Dans la cybersécurité, cette usure a des effets immédiats : des équipes réduites, submergées par une avalanche d’alertes et soumises à la pression, voient leur attention et leur efficacité s’éroder, deux critères essentiels pour la défense numérique. Selon une étude de Fortinet, le Brésil accuse un déficit d’environ 750 000 experts en cybersécurité ; ce manque, combiné à l’épuisement émotionnel, est un cercle vicieux : moins d’effectifs, plus de pression, davantage d’erreurs humaines, le maillon le plus fragile de la chaîne de protection.
Le burnout en cybersécurité n’est donc pas qu’une question de santé mentale : il expose directement les entreprises. Des équipes épuisées augmentent les erreurs et les risques de violation. Ignorer ce problème, c’est laisser la porte ouverte aux cyberattaques, menaçant la résilience, la réputation et les résultats financiers.
Face à ce constat, il est urgent de rééquilibrer la relation entre technologie et humains. Des solutions comme la Détection et Réponse Gérée (MDR), déjà largement adoptées, permettent de réduire la charge des équipes internes et de les recentrer sur des tâches stratégiques. Mais la technologie seule ne suffit pas : il faut instaurer une culture organisationnelle qui valorise le repos, le soutien psychologique et la formation continue.
Ce débat dépasse la cybersécurité : il touche à la souveraineté numérique.
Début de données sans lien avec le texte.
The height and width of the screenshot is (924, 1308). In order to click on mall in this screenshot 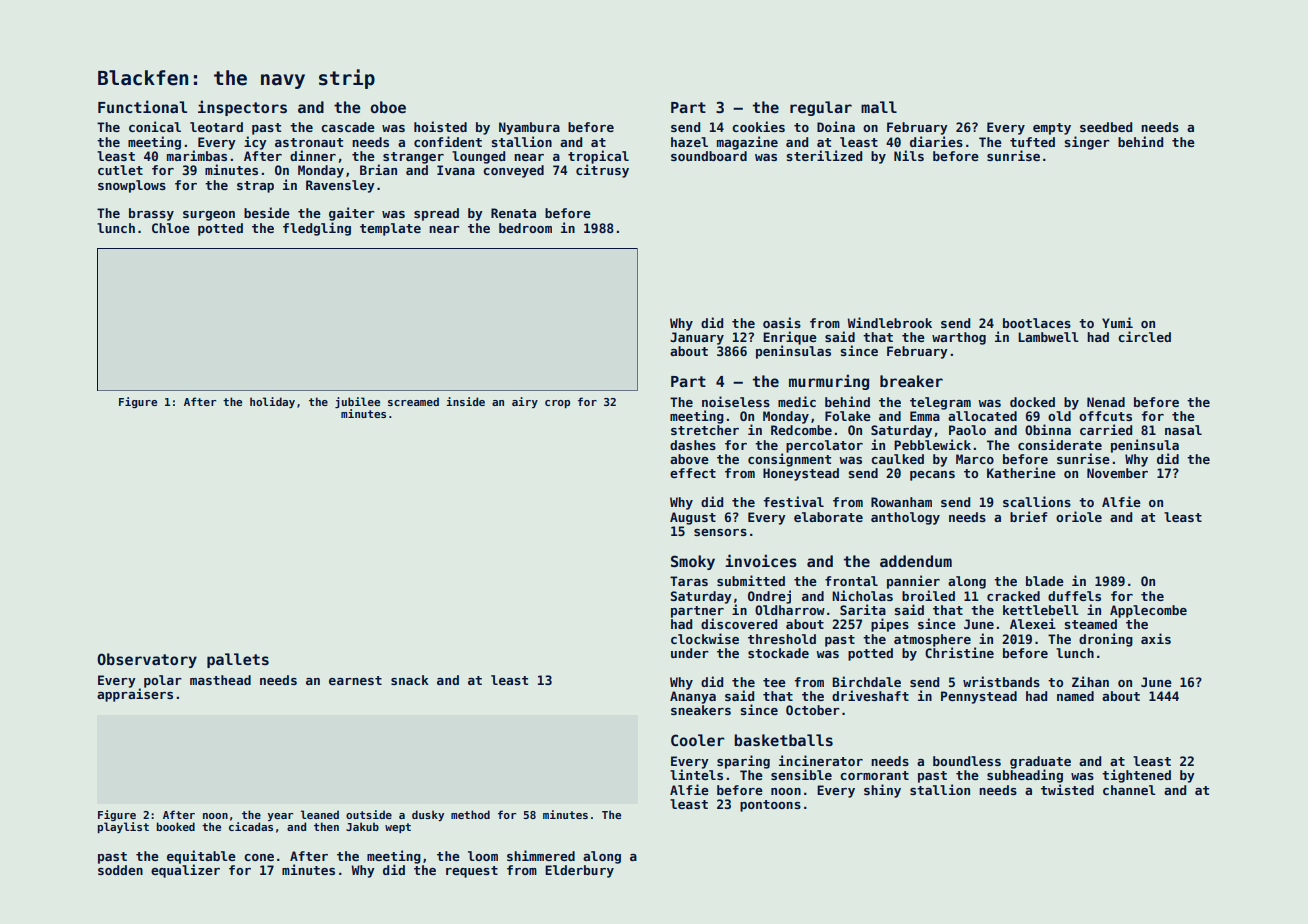, I will do `click(879, 107)`.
Aucun pays, aucune entreprise ne peut être véritablement protégée si ses spécialistes sont épuisés et démotivés. L’avenir de la sécurité ne repose pas uniquement sur des pare-feu et des algorithmes, mais sur la capacité à maintenir ceux qui les opèrent en bonne santé, engagés et préparés. Ignorer cette réalité, c’est risquer des réseaux compromis et la perte de talents.